Força-tarefa integrada pela Agência Nacional do Petróleo, Gás Natural e Biocombustíveis (ANP), Procon e Inmetro fiscaliza postos revendedores de combustíveis
As ações de fiscalização da Agência Nacional do Petróleo, Gás Natural e Biocombustíveis (ANP) em postos de combustíveis de Marília dispararam em 2025 após um ano de atuação quase irrelevante.
O aumento expressivo no número de vistorias, porém, veio acompanhado de um dado ainda mais preocupante: a explosão de infrações e interdições, expondo o consumidor a um cenário de irregularidades persistentes no mercado local de combustíveis.
Dados do Painel Dinâmico da Fiscalização do Abastecimento da ANP mostram que, em 2024, apenas cinco fiscalizações foram realizadas no município. O resultado foi modesto: uma única infração registrada e nenhuma interdição ou notificação.
Já em 2025, o quadro mudou abruptamente. Foram 18 fiscalizações, um salto de 260% em relação ao ano anterior.
O problema é que o reforço da fiscalização escancarou um ambiente marcado por práticas irregulares. Em 2025, a ANP registrou 10 infrações em postos de combustíveis de Marília, contra apenas uma no ano anterior — um aumento de 900%. Quatro estabelecimentos chegaram a ser interditados, algo que não havia ocorrido em 2024. As notificações também surgiram no radar: passaram de zero para três em apenas um ano.
Os números indicam que o consumidor esteve, por muito tempo, exposto a riscos. Segundo dados oficiais da ANP, entre as principais irregularidades encontradas nas operações estão a comercialização de combustível adulterado, falhas em bombas medidoras e o descumprimento de normas técnicas, situações que afetam diretamente a segurança, o bolso e a confiança de quem abastece.
A fragilidade da fiscalização fica ainda mais evidente quando o recorte se amplia para a região.
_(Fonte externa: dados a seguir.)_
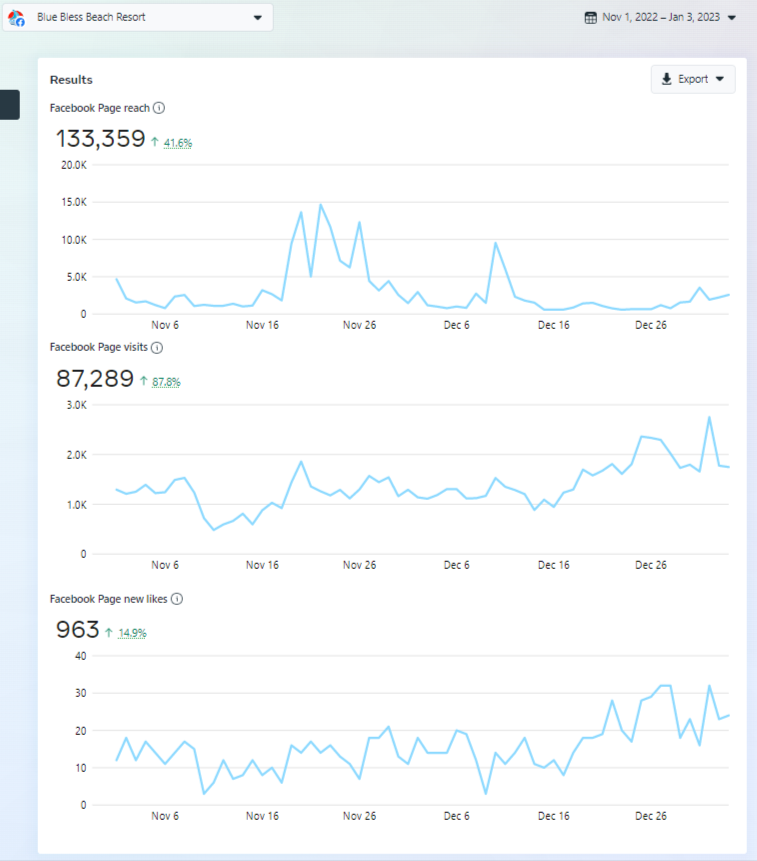757x861 pixels.
Task: Click green up arrow beside 87.8%
Action: pos(143,381)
Em 2024 e 2025, apenas um posto de combustíveis do município de Gália foi fiscalizado pela ANP. A vistoria realizada no ano passado resultou na constatação de uma infração, reforçando a preocupação com a baixa cobertura fiscalizatória em cidades menores do entorno de Marília.
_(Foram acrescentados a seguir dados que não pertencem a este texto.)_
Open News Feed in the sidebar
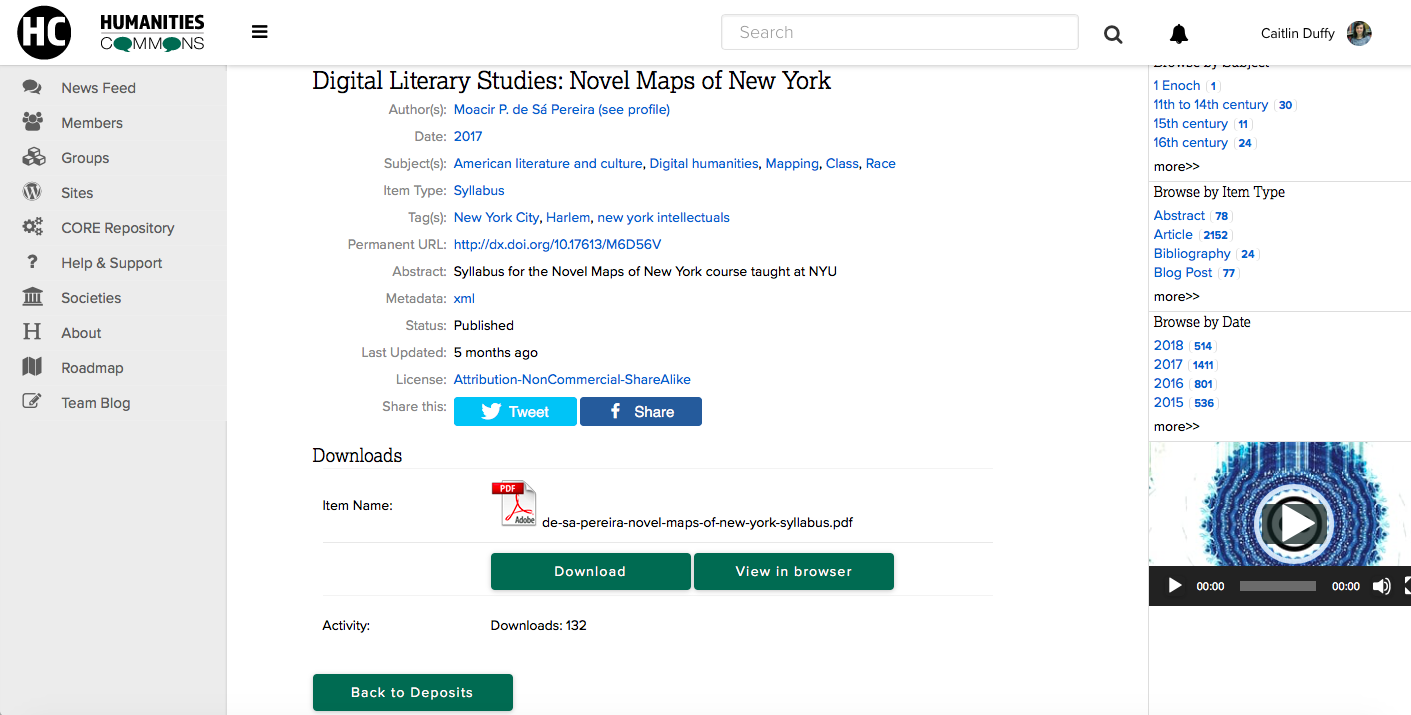The image size is (1411, 715). [x=98, y=88]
Especialistas apontam que a fiscalização irregular ou insuficiente amplia a vulnerabilidade do consumidor e favorece a perpetuação de práticas ilegais. A defesa da qualidade dos combustíveis e da segurança no abastecimento depende diretamente da capacidade operacional da ANP, que nos últimos anos tem enfrentado restrições orçamentárias e estruturais, com reflexos diretos em sua atuação no interior do país.
Embora Marília tenha registrado um avanço significativo no número de fiscalizações em 2025, os dados revelam que o problema vai além da quantidade de ações. A concentração de infrações e interdições levanta questionamentos sobre o tempo em que essas irregularidades permaneceram sem controle e reforça a necessidade de uma fiscalização contínua, rigorosa e abrangente, especialmente em regiões afastadas dos grandes centros.